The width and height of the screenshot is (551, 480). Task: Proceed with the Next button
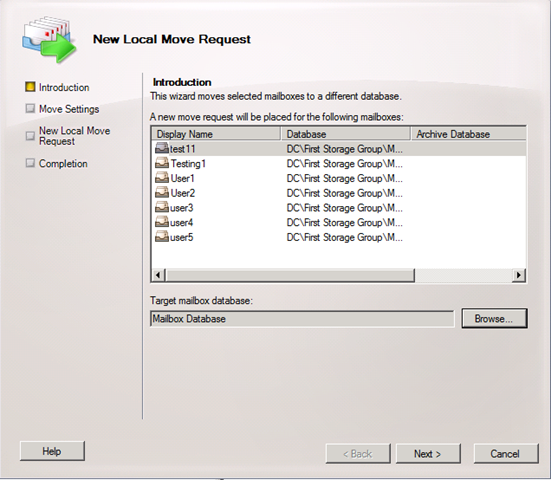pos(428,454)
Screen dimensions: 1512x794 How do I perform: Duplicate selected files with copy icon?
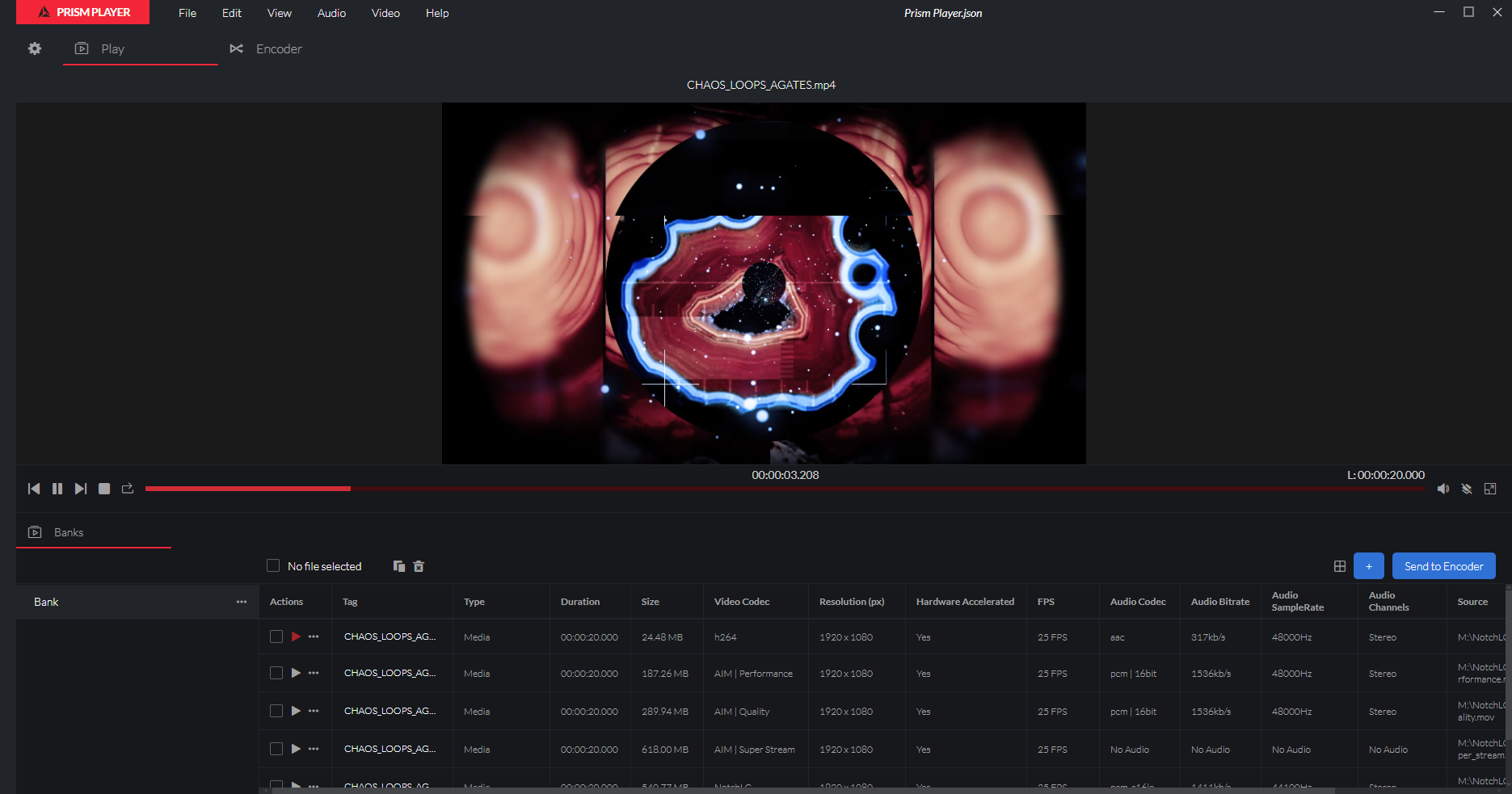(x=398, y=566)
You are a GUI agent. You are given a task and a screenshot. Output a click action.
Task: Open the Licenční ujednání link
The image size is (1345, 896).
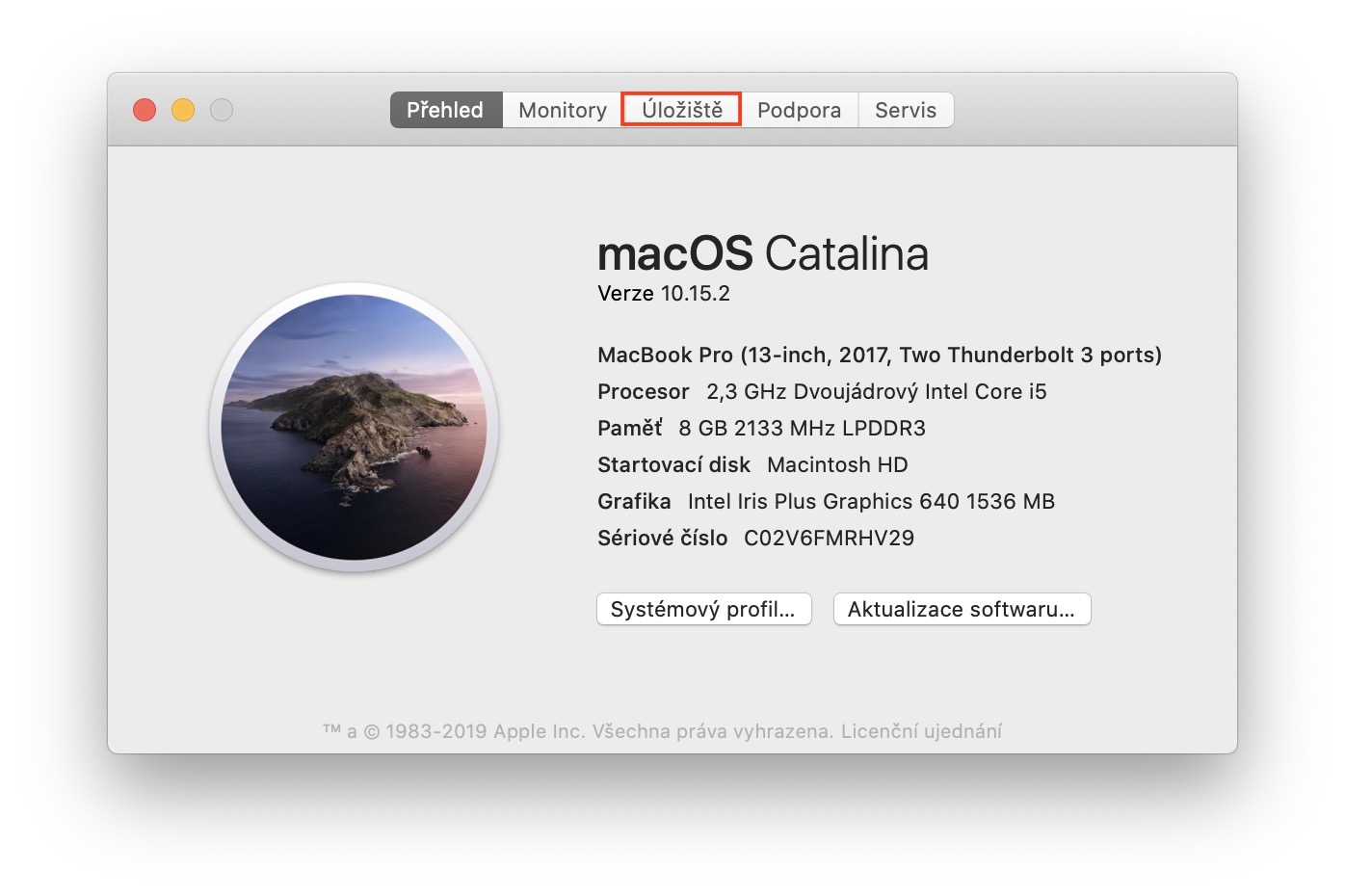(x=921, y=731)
* * *
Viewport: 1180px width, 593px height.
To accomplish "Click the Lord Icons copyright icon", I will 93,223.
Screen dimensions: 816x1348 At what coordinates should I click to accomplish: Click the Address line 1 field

WORK REQUEST
Would you show all lines of the material above that contain the word "accomplish"?

RESPONSE AREA
To accomplish "Click the Lord Icons copyright icon", I will 93,223.
Screen dimensions: 816x1348 At what coordinates should I click to accomplish: Click the Address line 1 field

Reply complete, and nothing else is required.